South African Airways biofuel project takes off with first flights activating ‘Project Solaris.’ Sunchem, an industrial research company in SA and SkyNRG sustainable fuels specialists, have teamed up to scale the energy rich tobacco crop “Solaris” in South Africa, supported by South African Airways and Boeing, world’s largest manufacturer of airplane’s and accessories.
Solaris is a nicotine and GMO free crop variety that yields significant amounts of sustainable oil (as feedstock for bio jet fuel) and high quality animal feed grown in the Limpopo province.
As of September 2015 the cultivation of Solaris has been certified by the Roundtable on Sustainable Biomaterials (RSB) ensuring compliance with rigorous environmental and social standards.
Some of the benefits of solaris include reducing SAA’s carbon emissions, giving the airline greater control over the supply and pricing of its jet fuel, as the supply chain would be rand-based and not dollar-based and improving fuel efficiency thereby lowering emissions.
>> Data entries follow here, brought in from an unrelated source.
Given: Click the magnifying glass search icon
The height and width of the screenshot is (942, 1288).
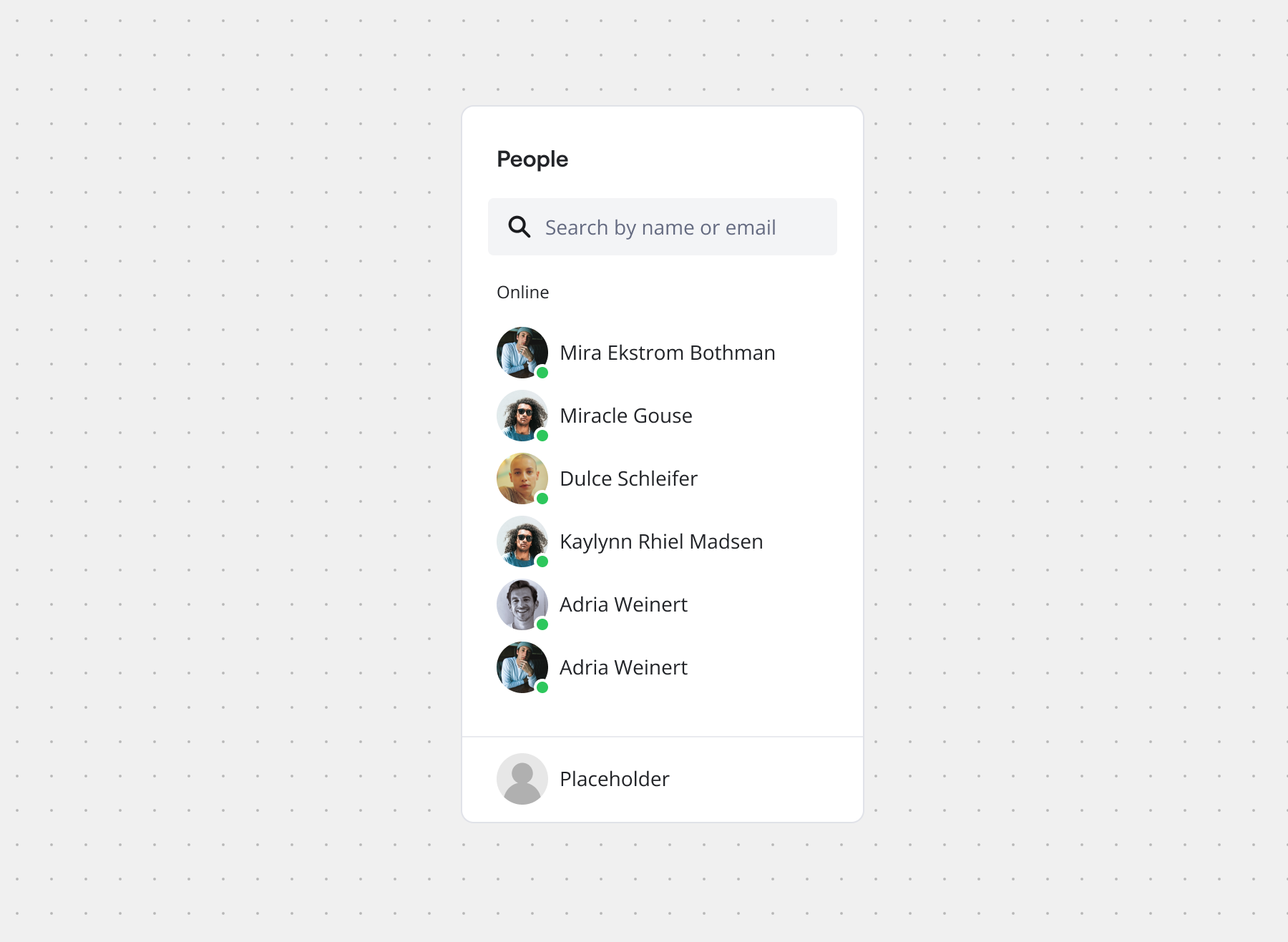Looking at the screenshot, I should (x=519, y=227).
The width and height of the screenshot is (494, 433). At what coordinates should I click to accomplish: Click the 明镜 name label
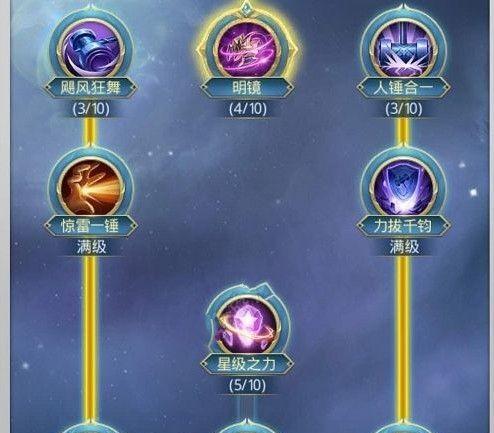247,88
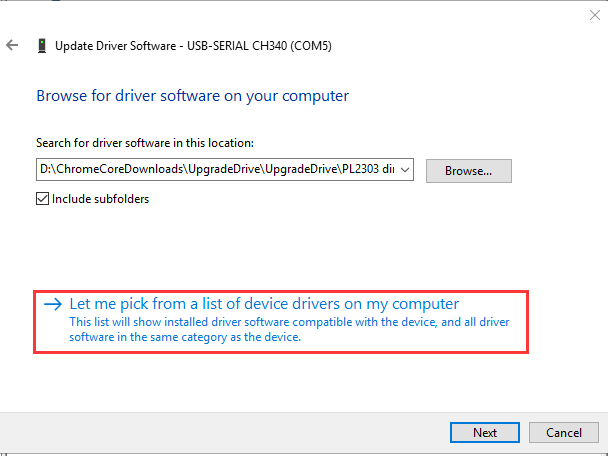Expand the driver location path dropdown
Screen dimensions: 608x456
(x=404, y=170)
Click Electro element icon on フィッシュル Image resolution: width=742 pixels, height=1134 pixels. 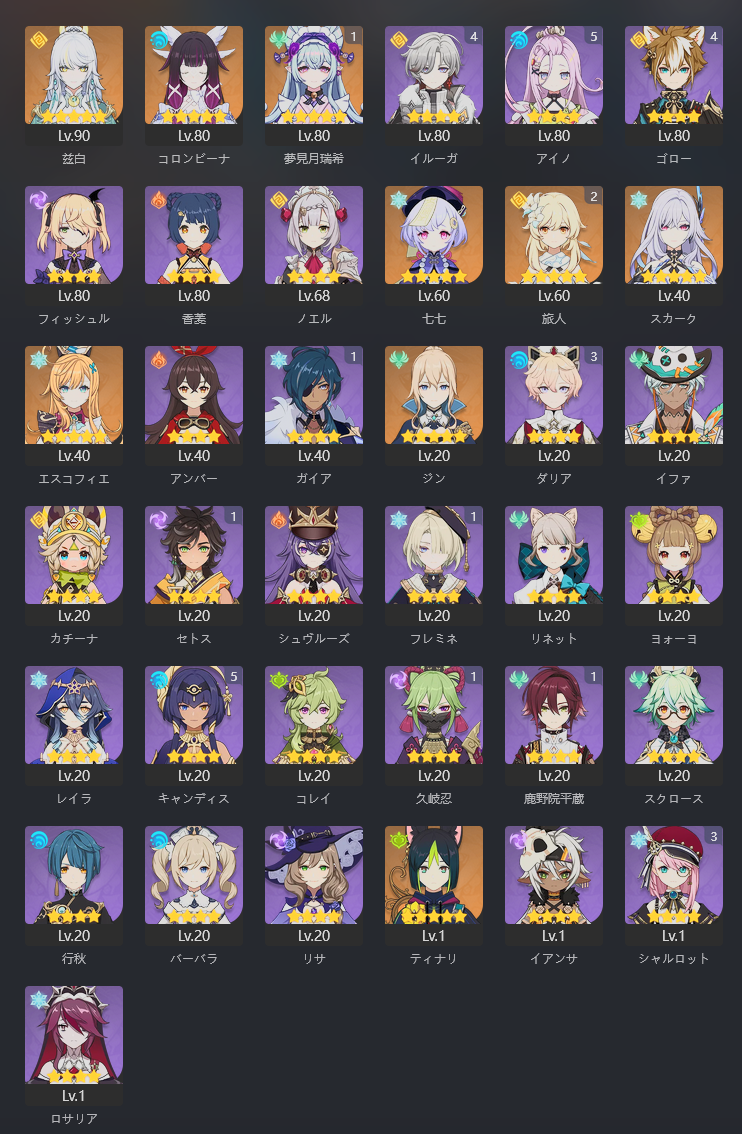click(38, 199)
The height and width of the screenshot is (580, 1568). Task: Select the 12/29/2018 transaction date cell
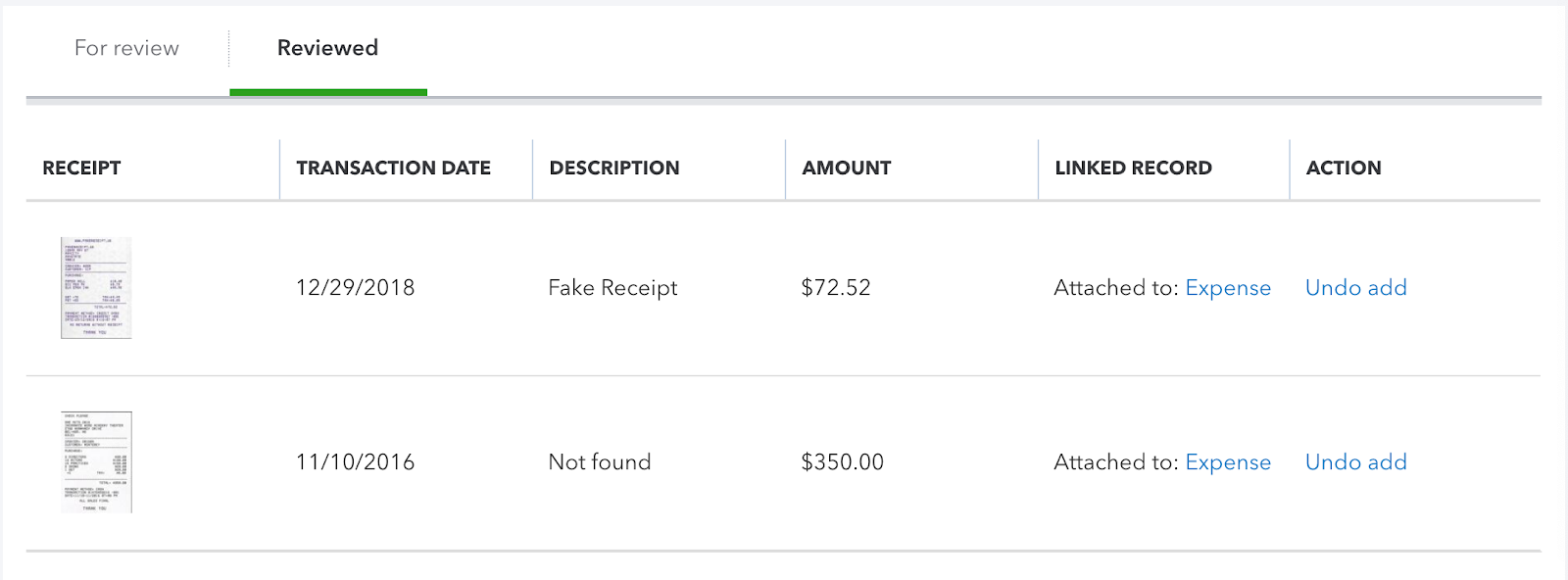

The project would later create thousands of local jobs in agriculture and downstream industries.
But the ultimate objective is to expand growing through southern Africa and build up to sufficient volumes to justify building a refinery. Until then, the oil extracted from solaris seeds is being exported to AltAir Fuels in the US, where it is refined and sent back to South Africa as blended biojet fuel.
SAA acting chief executive Musa Zwane said the target was for half of the airline’s aircraft to use biojet fuel by 2023. According to SAA’s environmental specialist, Ian Cruickshank, 97% of the airline’s carbon emissions resulted from flying and only 3% from operations, so it had no alternative but to invest in more environmentally friendly fuel.
Project Solaris is targeting 20-million litres of biojet fuel by the end of next year and 500-million litres by 2023, which is half the annual fuel requirement of SAA’s Johannesburg hub.
The aircraft industry is focusing on reducing noise, improving fuel efficiency and lowering emissions, states Miguel Santos, Boeing International managing director for Africa.